--- start of Record list ---

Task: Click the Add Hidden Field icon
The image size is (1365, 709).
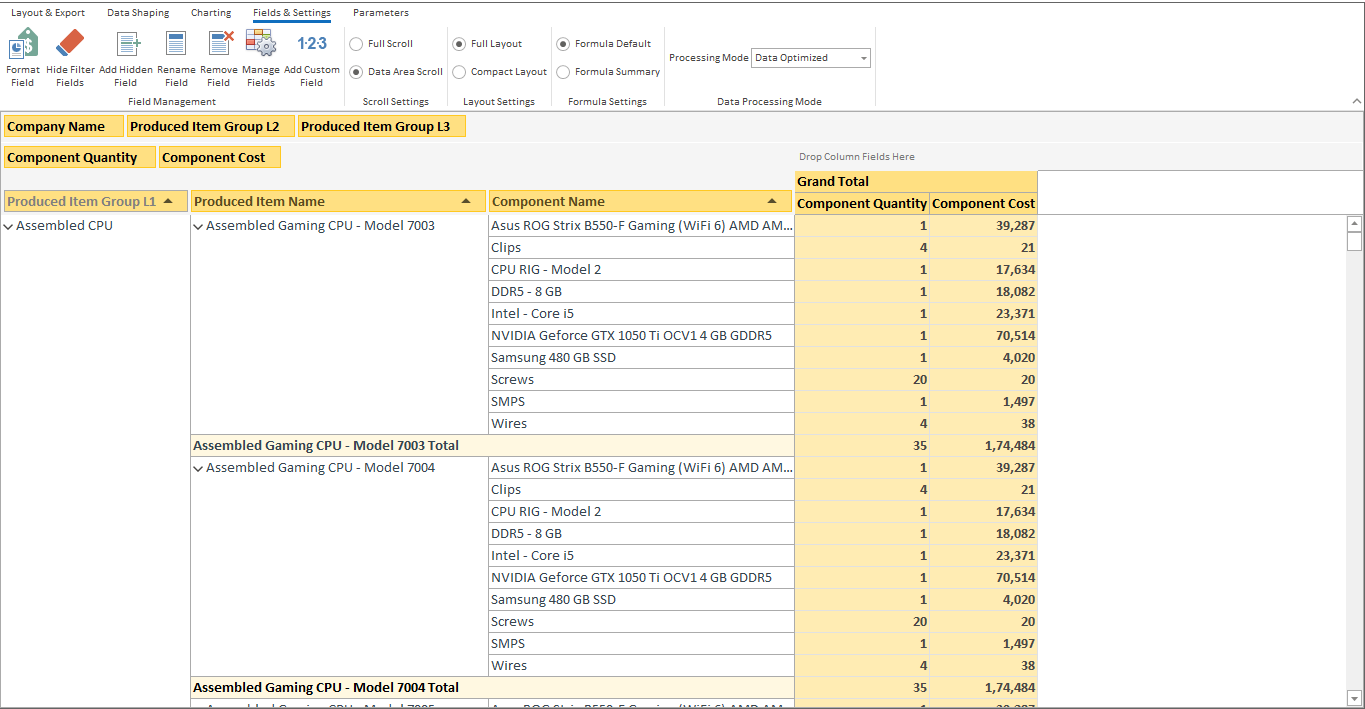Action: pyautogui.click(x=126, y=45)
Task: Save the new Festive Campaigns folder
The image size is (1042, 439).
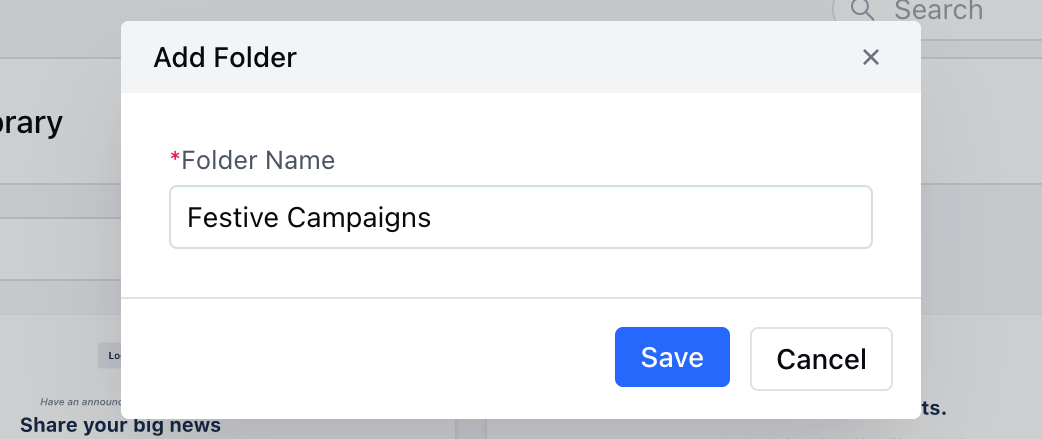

--- end of Record list ---

▶ **Challenge**
Render every line of the data above as a JSON list of strings, one string per line, omitting blank lines. Leave the pictures out.

▶ **Result of the exercise**
[
  "Task: Click the Add Hidden Field icon",
  "The image size is (1365, 709).",
  "Action: pyautogui.click(x=126, y=45)",
  "Task: Save the new Festive Campaigns folder",
  "The image size is (1042, 439)."
]